Thanks infinisearch, what I curious is how this overhead affect execution time line: Is this overhead totally on CPU side and doesn't stall GPU? so GPU can still work on previous tasks while CPU is finishing up sending cmdlist? I think if that is the case, I do have tons of spare CPU cycles to saturate GPU by paying such overhead. But if there are any GPU-CPU sync points in this overhead, I guess I probably have to rethink my algorithm.... Thanks

I think the number of command lists is a CPU optimization and the number of execute command lists is a GPU optimization. For the latter read towards the end of this thread: https://www.gamedev.net/topic/677701-d3d12-resource-barriers-in-multiple-command-lists/

However I doubt this is causing you significant performance problems.

-potential energy is easily made kinetic-

However I doubt this is causing you significant performance problems.

Thanks Infinisearch, could you give me some suggestions where else should I look at? I found the GPU idle time by placing timestamps before and after dispatch/draw and related PSO setting, descriptor moving and transition command with in each commandlist.
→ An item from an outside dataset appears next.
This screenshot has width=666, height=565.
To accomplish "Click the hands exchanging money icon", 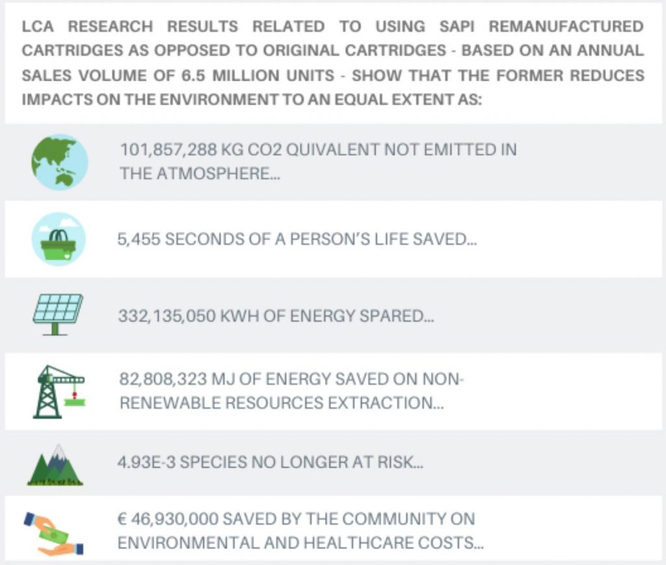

But since I only have one thread generate commandlist, I also use cross commandlist timestamp pairs (one at the end of previous cmdlist, and one at the begin of current cmdlist) thus this cross cmdlist timestamps pair could effectively tell me the GPU idle time between this two cmdlist (one thing I think worth noting is that present call may between such timestamp pair, so I have no idea how that affect the timing.....) Also I understand it is possible that other GPU task (from other application) may get inserted between my two consecutive cmdlist, so GPU may not be idle during such 'idle time' (please correct me if such thing is trickier than I thought). But what I noticed is around 5ms 'GPU idle' time with only Kinect service (which I believe use GPU to perform some work, but definitly not 5ms) runing in background, so I guess at least there must be something wrong with the way I generate cmdlist....

Please let me know is it safe to use cross cmdlist timestamp to measure GPU idle time (especially no present call get inbetween), and it will be great if you could list some other thing which may possibly cause such GPU idle time.